Die Quagga-Muschel verdrängt zwar die Zebramuschel. Doch diese ist ebenfalls eine eingewanderte Art und ursprünglich nicht in der Mosel zu Hause.
Michael Schäffer
Was bedeutet die Immigration für die Biodiversität? Nicht viel, meint Knapps Kollege Michael Schäffer: „Die Quagga-Muschel verdrängt zwar die Zebramuschel. Doch diese ist ebenfalls eine eingewanderte Art und ursprünglich nicht in der Mosel zu Hause. In Sachen Artenvielfalt weist die Mosel keine besonders hohe Qualität auf. Dies ist allerdings nicht auf die Quagga-Muschel zurückzuführen, sondern ein schon lange bekanntes Problem.“
Schlimmer seien indes die Schäden, die das Lebewesen an den Schleusen und Schiffsrümpfen verursache. Marc Spaniol vom Wasser- und Schifffahrtsamt Mosel-Saar-Lahn pflichtet ohne Einschränkungen bei.
Wir werden mit der Quagga-Muschel leben müssen. Die Bekämpfung der Symptome ist die einzige Handhabe, die wir aktuell haben.
Michael Schäffer
Eine Reinigung müsse nun öfter durchgeführt werden, als dies früher der Fall gewesen sei. Zudem sei der Säuberungsvorgang nun um einiges aufwendiger, da teilweise sogar Taucher eingesetzt werden müssen, um die hartnäckig an den Oberflächen haftenden Tierchen zu entfernen. Auch bei den Flussschiffen bestehe dieses Problem. Insbesondere in den Jachthäfen, in denen viele Wasserfahrzeuge für längere Zeit nicht bewegt werden, sei eine umfangreiche Reinigung nötig.
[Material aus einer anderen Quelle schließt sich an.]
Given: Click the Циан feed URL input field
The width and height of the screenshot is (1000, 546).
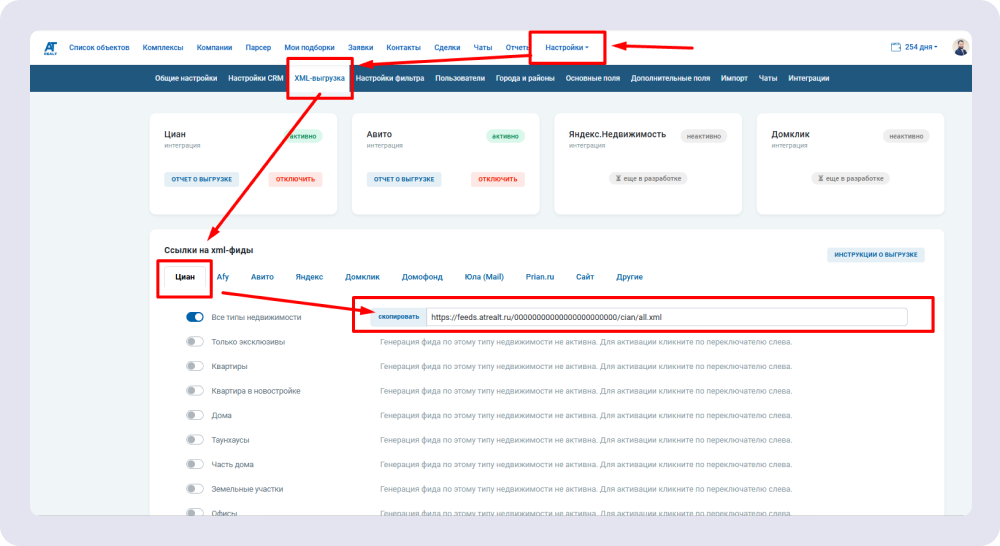Looking at the screenshot, I should point(665,317).
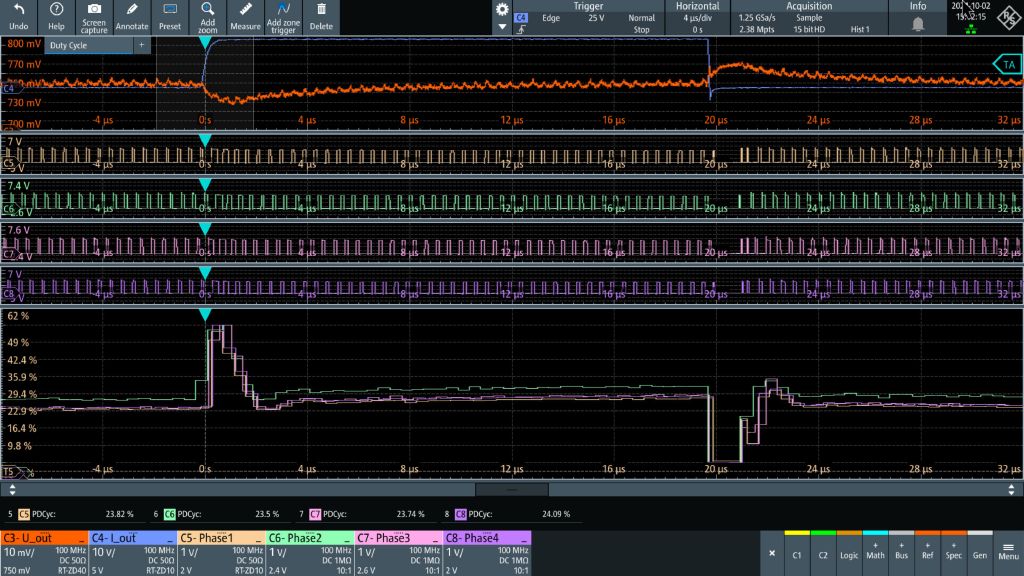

Ändern wird sich dieser Zustand in absehbarer Zeit aber wohl kaum. „Wir werden mit der Quagga-Muschel leben müssen. Die Bekämpfung der Symptome ist die einzige Handhabe, die wir aktuell haben“, sagt Schäffer als Experte. Und solange die Art nicht auf der europäischen Liste gebietsfremder invasiver Arten geführt wird, wird sich daran wohl auch nichts ändern.